Editor’s Note: This is the first in a series of posts that will review or comment on papers published by The National Collegiate Honors Council (NCHC).
E. Gordon Gee is the current president of West Virginia University and the former president of Ohio State. He is a man of many opinions, well known in the higher education community.
“When honors colleges deliver on their promises, they are being anti-elitist,” Gee writes in his article “Access, not Exclusion: Honors at a Public Institution.”
“I know that many honors colleges and programs struggle with perceptions of elitism on their campuses, but we should never mistake an elite education for an elitist one,” Gee says.
Citing New York Times columnist Frank Bruni’s much discussed piece, “A Prudent College Path,” Gee says public honors colleges (and programs) offer a place for highly talented students who have either declined admission to expensive private elites or have been denied such admission because of capricious admissions decisions.
“A lower price tag is one reason. Here is another outlined in Bruni’s column: honors programs promise a more inclusive environment of devoted, highly driven students within an even more diverse campus population.
“The obvious way that honors colleges are about access is that they give individual students access to the kind of educational opportunities and environment that they might not have been able to afford otherwise.”
But greater access for talented students isn’t the whole story. Gee writes that “their presence enriches the entire campus and our state.”
“When we bring more honors students to our campus, we are raising the level of discussion in every classroom, not just honors classes.

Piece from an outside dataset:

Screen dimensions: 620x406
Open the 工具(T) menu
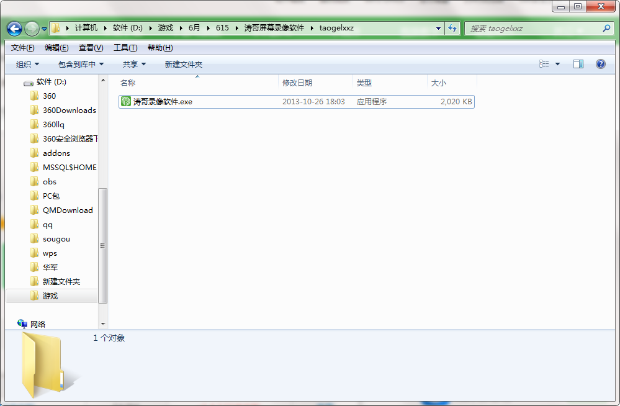point(125,48)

“When we have more students who know how to balance working smart and playing smart, we are helping teach all of our students how to work and play smarter.

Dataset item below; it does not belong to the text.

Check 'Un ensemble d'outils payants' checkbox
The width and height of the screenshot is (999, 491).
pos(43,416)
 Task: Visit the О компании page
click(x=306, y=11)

“When we have more students engaged in going first in the classroom, we create an environment where more are encouraged to go out into the world with boldness and confidence.
“When we keep talented students at our land-grant universities, we are also keeping them in our state, contributing not just to the university’s academic mission but also to its mission to serve the citizens of the state.”

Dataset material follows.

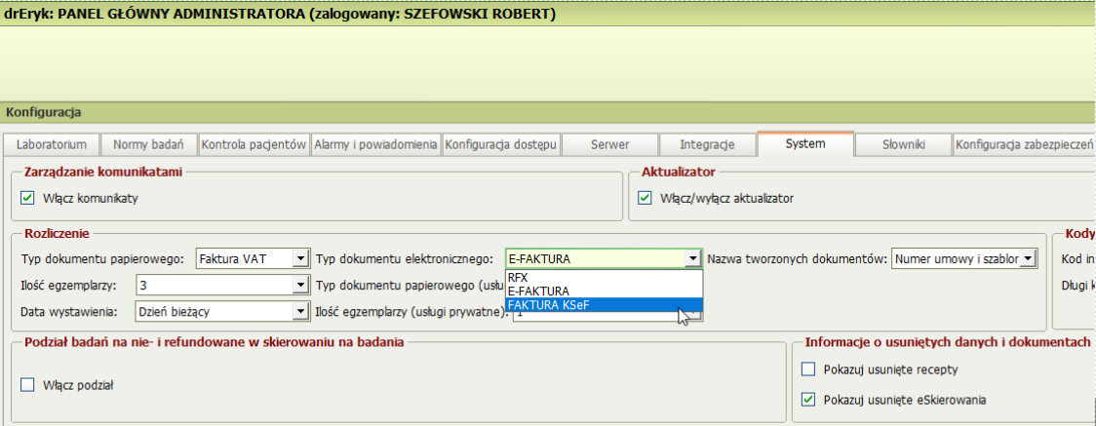This screenshot has height=426, width=1096.
Task: Enable the Włącz komunikaty checkbox
Action: click(27, 198)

Gee writes that the WVU Honors College enrolls more than 2,200 students, including 739 entrants in 2015-2016–up from 580 the previous academic year. Under the leadership of honors college Dean Kenneth P. Blemings, the new students begin making their contributions as soon as they arrive on campus.
“All of them participated in a day of service that had them giving back to the community that they were just joining. That kind of service is good for them and for our city.
“The honors commitment to service takes place not just in one day or at one place. Honors students on campuses across the country are providing great service to their communities.
“Many honors students at WVU are not going to spend just four years giving back; many are going to stay in our state and give back to the community for years to come.”